Behm-Steinberg said she is using her experiences, which include working with both the Arizona Senate and nongovernmental organizations as well as running a small business, to campaign on a “platform for advocacy” to address a variety of issues: affordable housing, changing political culture, homelessness and environmentalism.
Behm-Steinberg said her experience dealing with multiple disabilities has taught her how to “make one solution help a whole number of different problems.”
One approach to address affordable housing Behm-Steinberg described provides vocational training to local youth. Her proposal would give funding to a program that would train young men and women at Laney College in construction work and would then offer hands-on experience in building houses.
Behm-Steinberg said in her Berkeley Progressive Alliance candidate questionnaire that “true affordability” for housing entails capping housing costs at 30 percent of income. Behm-Steinberg also proposed implementing a lottery system designed to assist disadvantaged groups in finding housing. Groups such as low-income individuals and certain racial communities would receive a higher priority.
“Developers make huge buildings designed to bring more housing, but affordable units aren’t affordable,” Behm-Steinberg said.
On the topic of homelessness, Behm-Steinberg emphasized the need to remember that those who are homeless are people, not “some nebulous problem,” and that there is plenty of space for “people not to sleep in a tent.”
A strategy Behm-Steinberg proposed to tackle food insecurity was to place community gardens on the roofs of new buildings and to use existing front lawns of residents to grow food, which would be donated to local homeless shelters.
A step that could be taken in Berkeley to help alleviate homelessness is to “leave no stone unturned in funding,” according to Behm-Steinberg, mentioning a $2.4 million federal grant recently given to build a homeless shelter in Humboldt County.
To reduce Berkeley’s negative effect on the environment, Behm-Steinberg suggested in her responses to the questionnaire to lower carbon emissions by encouraging energy-efficient modes of transportation. One of her proposals involves discounting battery-powered bikes and building charging stations around Berkeley, using development taxes for funding.

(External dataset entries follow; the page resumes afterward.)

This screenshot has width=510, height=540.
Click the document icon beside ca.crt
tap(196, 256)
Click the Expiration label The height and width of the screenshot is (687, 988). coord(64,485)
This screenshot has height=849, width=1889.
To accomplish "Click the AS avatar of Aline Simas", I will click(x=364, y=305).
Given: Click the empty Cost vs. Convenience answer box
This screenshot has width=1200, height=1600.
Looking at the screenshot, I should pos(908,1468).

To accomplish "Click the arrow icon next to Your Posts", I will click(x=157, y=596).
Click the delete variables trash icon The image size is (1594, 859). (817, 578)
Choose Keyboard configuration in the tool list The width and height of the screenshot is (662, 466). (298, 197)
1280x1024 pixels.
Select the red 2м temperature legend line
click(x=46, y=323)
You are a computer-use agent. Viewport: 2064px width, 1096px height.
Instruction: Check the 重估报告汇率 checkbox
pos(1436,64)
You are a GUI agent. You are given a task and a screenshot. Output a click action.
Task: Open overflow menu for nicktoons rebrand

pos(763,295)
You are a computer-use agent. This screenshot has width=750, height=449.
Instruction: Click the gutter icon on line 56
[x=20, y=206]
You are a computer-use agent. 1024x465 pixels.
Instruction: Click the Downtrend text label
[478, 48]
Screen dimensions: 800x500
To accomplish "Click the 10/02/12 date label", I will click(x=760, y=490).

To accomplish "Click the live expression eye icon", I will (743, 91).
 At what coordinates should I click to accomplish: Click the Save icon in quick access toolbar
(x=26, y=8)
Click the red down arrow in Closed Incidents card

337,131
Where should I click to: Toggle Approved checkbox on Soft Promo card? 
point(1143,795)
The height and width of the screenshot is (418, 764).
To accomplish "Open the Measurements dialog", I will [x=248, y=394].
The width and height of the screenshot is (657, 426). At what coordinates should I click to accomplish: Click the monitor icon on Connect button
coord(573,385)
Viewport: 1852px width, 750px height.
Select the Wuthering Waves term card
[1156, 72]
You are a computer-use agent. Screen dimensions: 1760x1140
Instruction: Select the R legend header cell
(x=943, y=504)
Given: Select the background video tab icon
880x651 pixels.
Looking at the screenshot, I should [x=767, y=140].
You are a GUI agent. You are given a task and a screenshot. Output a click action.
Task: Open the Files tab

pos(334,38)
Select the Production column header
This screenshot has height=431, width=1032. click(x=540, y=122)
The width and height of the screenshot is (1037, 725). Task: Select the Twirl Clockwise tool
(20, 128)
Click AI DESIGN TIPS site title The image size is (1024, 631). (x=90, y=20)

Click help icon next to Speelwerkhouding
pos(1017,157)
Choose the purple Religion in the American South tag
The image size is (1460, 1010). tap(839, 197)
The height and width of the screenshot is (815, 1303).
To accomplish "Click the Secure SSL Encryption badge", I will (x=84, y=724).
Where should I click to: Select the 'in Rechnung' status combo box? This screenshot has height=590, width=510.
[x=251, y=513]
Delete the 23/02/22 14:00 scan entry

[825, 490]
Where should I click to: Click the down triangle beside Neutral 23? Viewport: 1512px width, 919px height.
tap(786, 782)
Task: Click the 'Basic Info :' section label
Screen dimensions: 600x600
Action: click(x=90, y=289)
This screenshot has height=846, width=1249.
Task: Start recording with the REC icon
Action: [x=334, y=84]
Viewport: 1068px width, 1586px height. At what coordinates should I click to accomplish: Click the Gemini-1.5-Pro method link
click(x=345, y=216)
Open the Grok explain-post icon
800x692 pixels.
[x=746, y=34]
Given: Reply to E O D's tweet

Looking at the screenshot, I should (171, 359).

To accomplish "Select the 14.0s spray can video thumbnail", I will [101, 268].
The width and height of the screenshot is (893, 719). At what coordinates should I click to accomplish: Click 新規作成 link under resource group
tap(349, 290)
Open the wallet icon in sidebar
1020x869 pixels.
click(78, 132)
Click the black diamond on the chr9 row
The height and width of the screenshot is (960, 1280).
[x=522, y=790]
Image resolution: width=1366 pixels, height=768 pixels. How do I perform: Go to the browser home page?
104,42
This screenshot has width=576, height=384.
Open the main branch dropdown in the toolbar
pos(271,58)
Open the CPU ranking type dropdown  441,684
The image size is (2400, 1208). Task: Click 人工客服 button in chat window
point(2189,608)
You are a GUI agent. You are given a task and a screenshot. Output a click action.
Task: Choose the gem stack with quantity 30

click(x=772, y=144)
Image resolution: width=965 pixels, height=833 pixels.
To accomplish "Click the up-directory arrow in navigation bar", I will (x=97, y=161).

When speaking about changing political culture, Behm-Steinberg noted that politicians sometimes have trouble admitting when they are wrong, especially when in high office. Alternate models of discussion, in which others are credited when they have good ideas, and in which ideas, not people, are criticized, “lets people admit when they are wrong,” said Behm-Steinberg.
Behm-Steinberg noted that though she entered the race fairly recently and she is not well-known within her community, she hopes that people will resonate with her platform and become more aware of her ideas.
Igor Tregub, another candidate running for the Berkeley City Council’s District 1 seat, said: “I welcome Mary to the race. … I appreciate her for putting a vision forward for a Berkeley that we can all call home.”